Paris, le 5 novembre 2010
Le CCFD-Terre Solidaire sera présent au G20 de Séoul des 11 et 12 novembre dans la capitale sud-coréenne. Il attend des pays du G20 qu’ils poursuivent leurs efforts pour impulser des régulations de l’économie et de la finance mondiale, essentiels pour un partage plus juste des richesses. Faute de quoi il est inutile de parler de développement.
Faire du développement un objectif transversal
Pour le CCFD-Terre Solidaire, l’ouverture d’un agenda spécifique « développement », pour ce premier Sommet du G20 dans un pays émergent est bienvenue, à condition de ne pas détourner les pays du G20 de leurs vraies responsabilités. Le développement n’est pas une question « à part » ou additionnelle des grands enjeux financiers et économiques que le G20 traite depuis sa création.
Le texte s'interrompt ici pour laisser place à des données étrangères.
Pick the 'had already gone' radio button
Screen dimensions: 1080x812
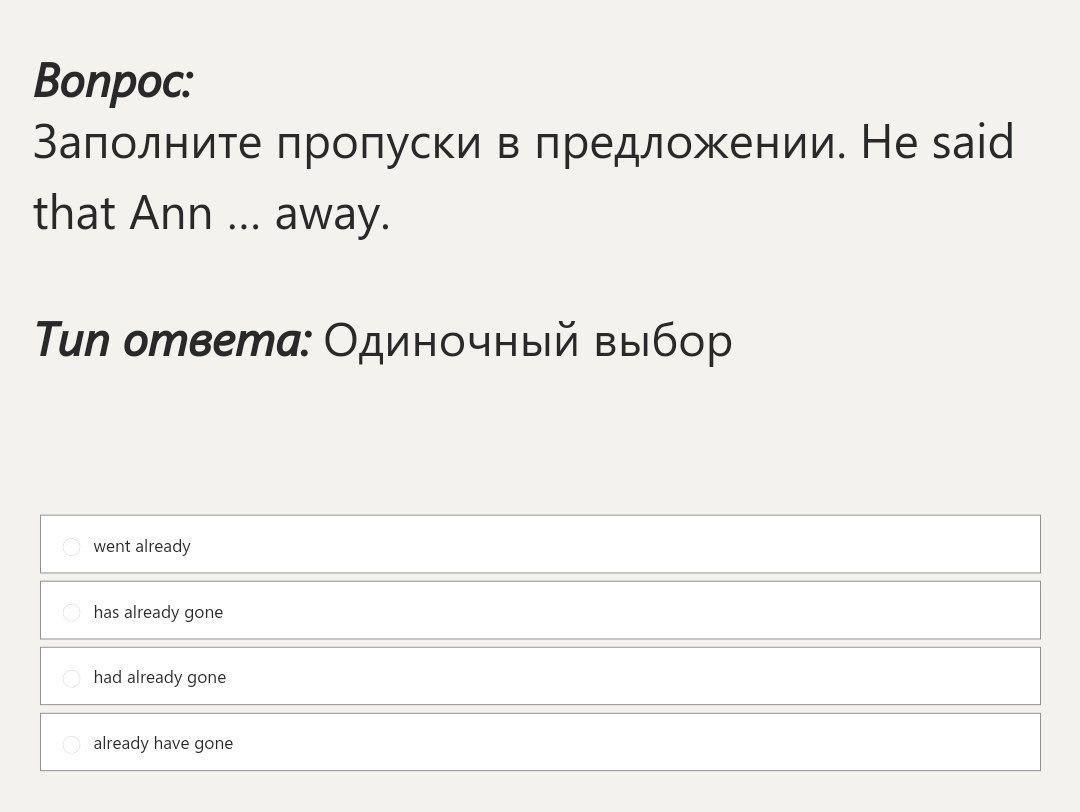(x=71, y=678)
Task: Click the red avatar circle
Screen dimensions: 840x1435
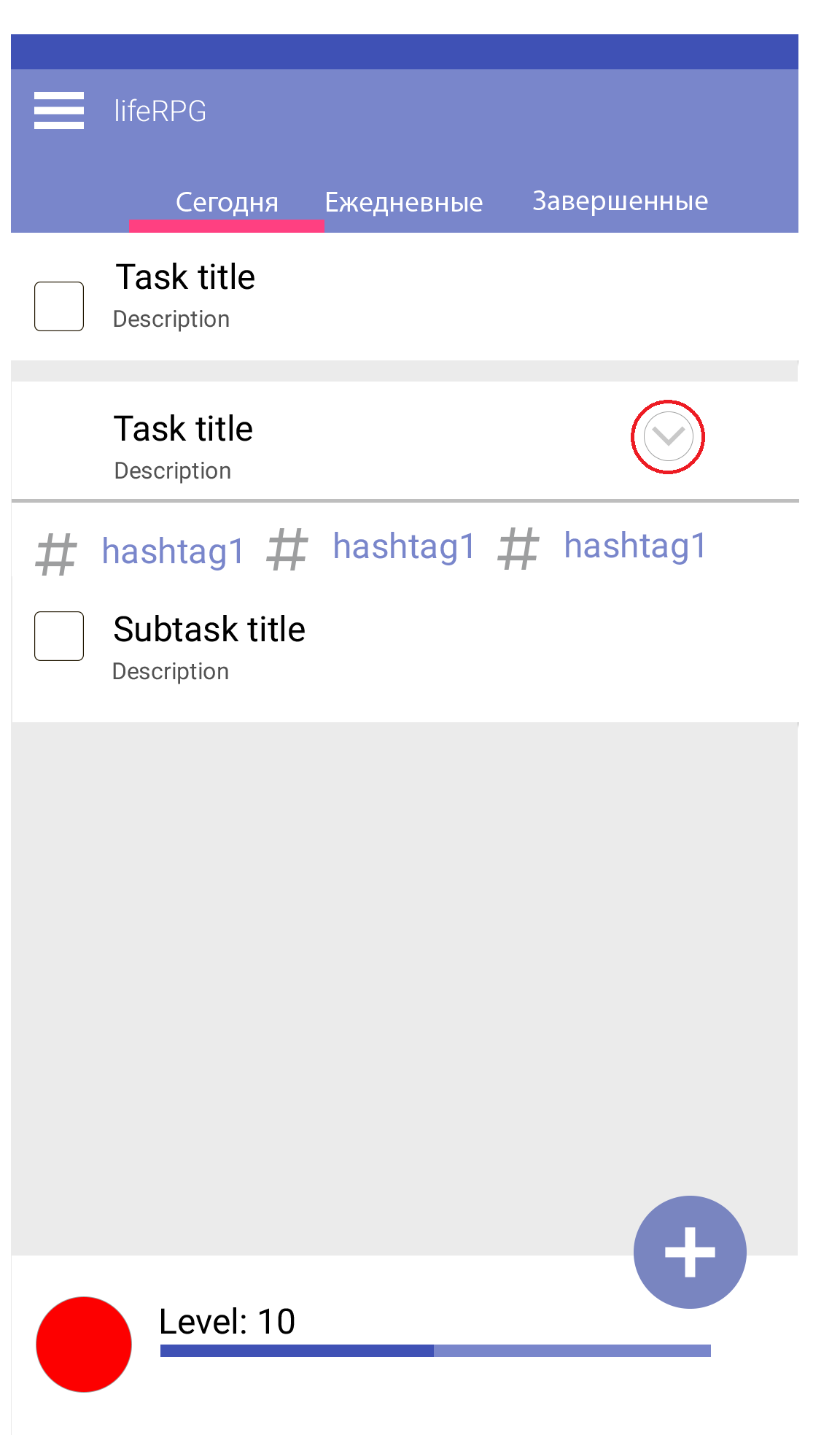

Aucune croissance, aucune aide, aucun nouvel investissement dans les pays en développement, ne permettront de lutter contre la pauvreté et la faim sans l’instauration préalable de règles de transparence, de responsabilité et de durabilité, permettant aux pays du Sud de recueillir la juste part des richesses créées sur leur territoire. La régulation de la finance, de l’économie, de la spéculation, de la monnaie constituent, en tant que tels, des enjeux pour le développement.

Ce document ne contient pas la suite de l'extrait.